But according to Obinna Iwuno, the former president of SiBAN, that reading misses the point entirely.

Rather than a new compliance burden, he argues, the pilot is something more foundational: a learning phase, one that signals Nigeria’s gradual shift from regulatory hostility to structured engagement with the digital asset economy.

It is not a dual reporting regime

Much of the early discourse has framed the pilot as a dual reporting system running alongside the SEC’s ARIP framework. Iwuno pushes back firmly on that interpretation.

“This is not a dual reporting system,” he insists. The initiative, as outlined by the CBN, is designed to prepare for the implementation of global standards such as the FATF travel rule, while helping regulators understand how virtual asset systems actually function in practice.

CBN’s crypto pilot isn’t what you think, and that’s the pointCBN governor, Olayemi Cardoso

In other words, this is not about creating parallel reporting obligations. It is about institutional learning.

The regulatory authority over digital assets still sits squarely with the Securities and Exchange Commission (SEC). What the CBN is doing, Iwuno explains, is positioning itself to understand the payment rails that increasingly underpin modern finance.

The real compliance risk crypto startups should watch out for

For early-stage builders, the bigger concern is not reporting; it is fragmentation. Iwuno draws a clear line: innovation is threatened only when multiple regulators demand separate licences for the same activity.
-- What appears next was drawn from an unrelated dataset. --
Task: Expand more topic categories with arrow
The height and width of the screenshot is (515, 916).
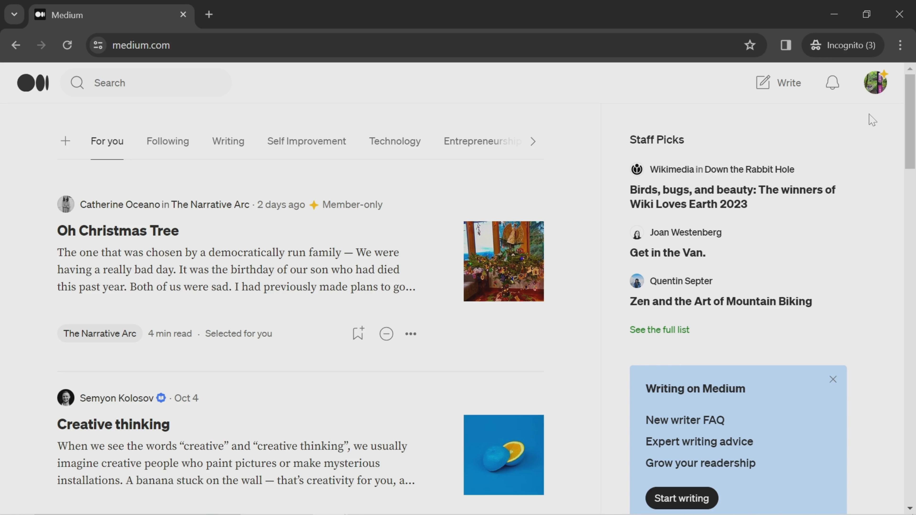Action: point(533,141)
“If you need one licence from the SEC, another from the CBN, and another from elsewhere just to operate, then you have a problem,” he says.

That scenario, he argues, would create a true “compliance tax”, one capable of draining already thin startup runways. But Nigeria is not there yet. Instead, what is emerging is a gradual attempt at alignment between agencies. If managed properly, that alignment could reduce friction rather than increase it.
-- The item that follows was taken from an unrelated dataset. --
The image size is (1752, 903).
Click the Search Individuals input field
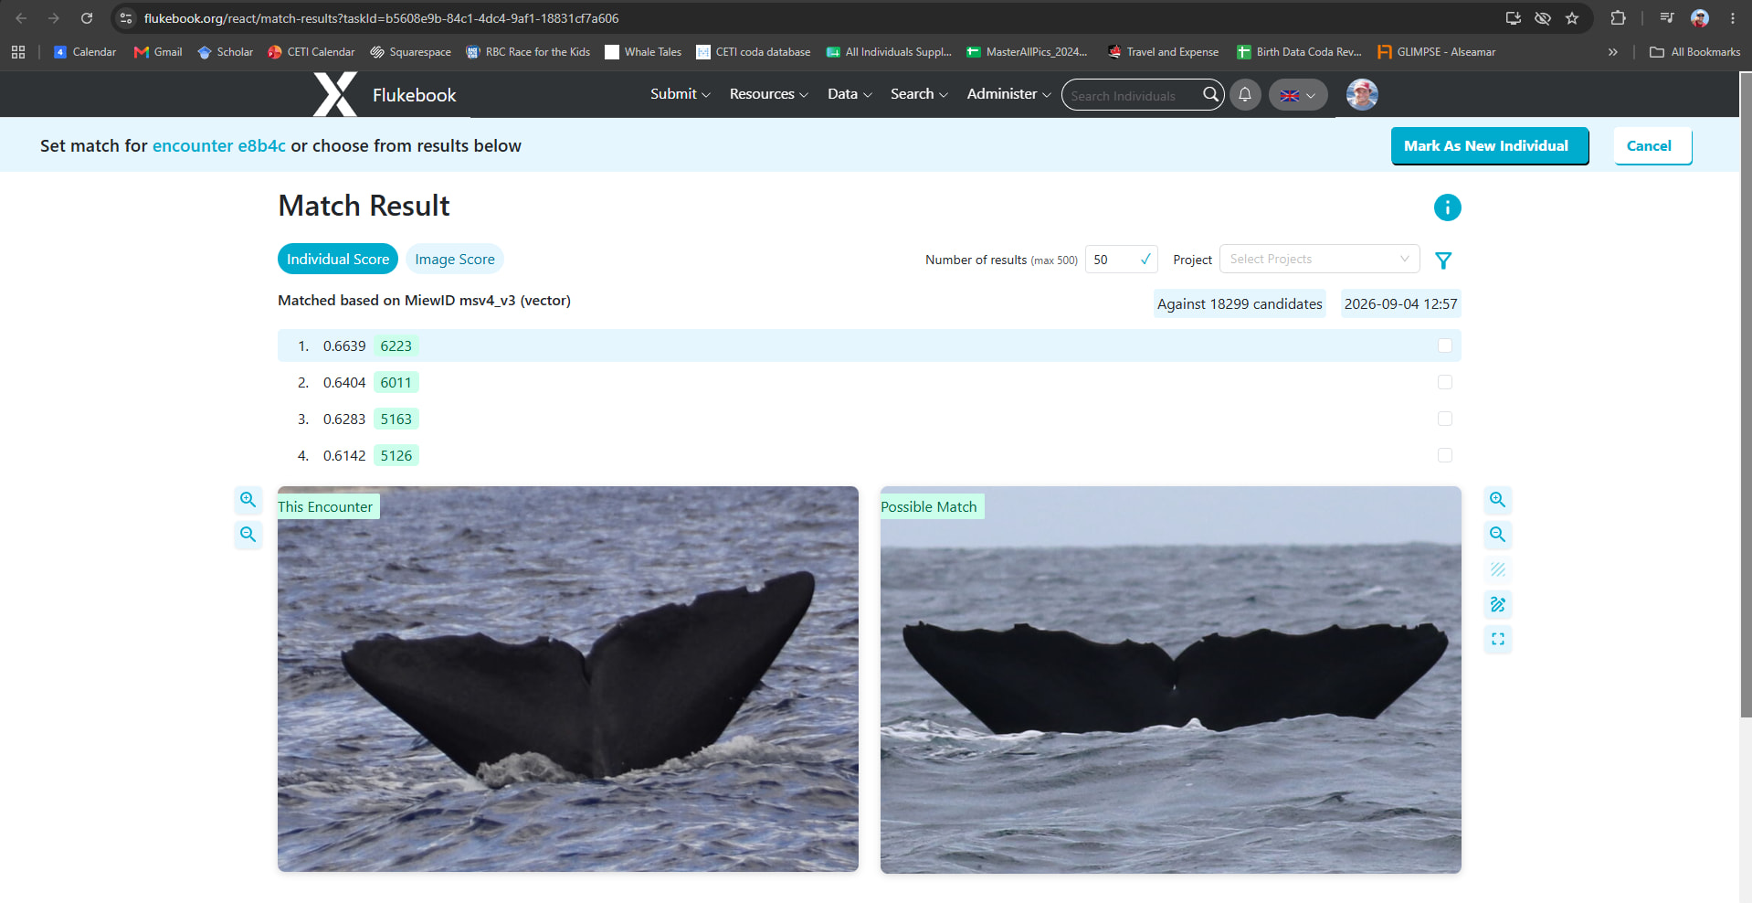point(1133,95)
For everyday Nigerians, many of whom rely on digital assets to hedge inflation or move money across borders, the implications are more nuanced.
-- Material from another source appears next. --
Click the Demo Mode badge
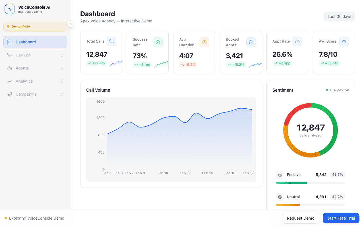364x227 pixels. tap(35, 26)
On one hand, clearer supervisory frameworks are a net positive. They signal maturity, reduce uncertainty, and make the market more attractive to both local users and international investors. On the other hand, compliance is never free.

Operators absorb regulatory costs as part of doing business, and those costs are often passed down to the end users. If compliance becomes expensive, users may end up paying higher transaction fees, undermining one of blockchain’s core advantages.

CBN’s crypto pilot isn’t what you think, and that’s the pointObinna Nwuno, former President of SiBAN

Iwuno is particularly pointed here. Blockchain-based payments, he notes, typically operate with fees below 1%, far lower than traditional banking systems, which are often opaque and fee-heavy.

The challenge, then, is balance: strengthen oversight without eroding the efficiency that makes the technology valuable in the first place.

No turf war, just misunderstood roles

The idea of a regulatory clash between the CBN and the SEC has gained traction in industry circles. Iwuno dismisses it as a misunderstanding. Each institution, he explains, has a distinct mandate.

The SEC regulates investment and capital markets activity. The CBN oversees monetary policy and financial system stability. Agencies like the NFIU focus on financial intelligence, while others, like the NDPC, handle data protection and NITDA information/communications.

“They are not doing the same thing,” he says. “They cannot be.”

What looks like an overlap is, in reality, a network of interdependent functions. Some agencies regulate. Others learn and adapt their frameworks to accommodate new technology.

The sandbox question: Who gets in and who doesn’t?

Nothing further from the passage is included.